So I’m out for a stroll with Wing-Co ZrTl and Wing-Co GrTv—um, yeah,
Dohra, GrTv is a female name, but she wasn’t as big as the Captain, though a
pretty hefty being, you wouldn't want to bump into her in a dark alley on an FW
dump on the far side of Blerrinbrig’s, you goddit—and we find ourselves in this
real up-market section of the conurbation that we haven’t been in before. Not a
bar in sight, in fact not even a lumo-blob sign in sight, and all high, shiny
towers with nice-looking lifters parked in the vehicle slots. Yeah, lots of
Crmrokkos, Trff: even a few Super Maxis.

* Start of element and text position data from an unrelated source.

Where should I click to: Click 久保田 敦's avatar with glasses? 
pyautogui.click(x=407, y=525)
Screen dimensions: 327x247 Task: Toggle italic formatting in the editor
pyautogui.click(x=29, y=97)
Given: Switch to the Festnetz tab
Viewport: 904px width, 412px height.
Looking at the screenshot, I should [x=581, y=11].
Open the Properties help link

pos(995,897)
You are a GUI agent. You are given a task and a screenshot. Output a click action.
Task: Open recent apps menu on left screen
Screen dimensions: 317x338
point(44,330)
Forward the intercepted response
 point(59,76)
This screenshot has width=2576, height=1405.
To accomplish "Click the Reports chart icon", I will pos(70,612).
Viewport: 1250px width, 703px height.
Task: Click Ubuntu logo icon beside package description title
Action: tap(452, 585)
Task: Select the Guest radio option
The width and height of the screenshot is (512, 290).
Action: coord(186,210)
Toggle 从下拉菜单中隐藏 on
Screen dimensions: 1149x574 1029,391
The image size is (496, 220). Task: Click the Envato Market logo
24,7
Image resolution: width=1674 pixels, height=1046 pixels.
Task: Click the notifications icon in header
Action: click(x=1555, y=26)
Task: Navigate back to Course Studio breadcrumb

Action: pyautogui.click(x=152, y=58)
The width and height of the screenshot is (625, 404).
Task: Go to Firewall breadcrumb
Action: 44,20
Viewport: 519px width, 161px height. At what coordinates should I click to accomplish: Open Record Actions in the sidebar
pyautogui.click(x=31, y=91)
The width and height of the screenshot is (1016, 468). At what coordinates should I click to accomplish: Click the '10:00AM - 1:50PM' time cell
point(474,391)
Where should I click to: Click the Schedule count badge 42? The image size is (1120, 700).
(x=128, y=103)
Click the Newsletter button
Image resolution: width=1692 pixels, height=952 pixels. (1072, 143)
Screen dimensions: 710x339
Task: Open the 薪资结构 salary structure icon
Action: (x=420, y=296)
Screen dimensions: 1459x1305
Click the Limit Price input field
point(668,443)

We’re just about to turn tail when
this being comes out of one of the towers and asks us in politely for a drink.
–I can feel what you're all thinking and yeah, we assumed it was a trap, too,
in fact GrTv had her blaster in her fist before the being had finished bowing.
Our translators were coping pretty well with the Baggadorian dialects by
this time, so when ZrTl snarled: “Take a hike, FW!” the being got the point. So
then it insisted on showing us its ID—I can feel what you’re all thinking, and
we thought so, too—but according to it, it was a Baggadorian politician, quite
a high-up one. Well, if it had been a Federation one it would’ve been a
Senator, okay? It was having a party, or so the story ran, and reading between
the words—which was plasmo-blasted easy to do, the being had almost no idea of
shielding its thoughts—it wanted to show off by having three Federation
officers come, because none of its boring FW pals had managed to get anything
but a couple of the Admiral’s aides along. –Lieutenants, Dohra. Uh—no, no:
second-lieutenants, one bar on the shoulders, goddit? Good.
Well, given there were three of us and given we’d blob-mapped the whole
FW dump and there was no way our IDs weren’t being tracked by the command’s
scanners— Just to be on the safe side I blobbed onto squadron HQ and made sure
they had our co-ordinates and told them exactly who this politician said it was
and what it was inviting us to. And up we went. Uh—a proper lift-blob, yes,
Dohra, what else? Oh. No, like I say, this was a real up-market area.
The being’s slot was pretty big, as you can imagine, and fully lined in
something that looked expensive. Um, and weird lumo-blobs: kind of, um,
ornamental ones, One and Two, that’s about all I remember—Oh, seen them in
J’rd’s, have you? Well, there you are, then: I said it was an up-market area.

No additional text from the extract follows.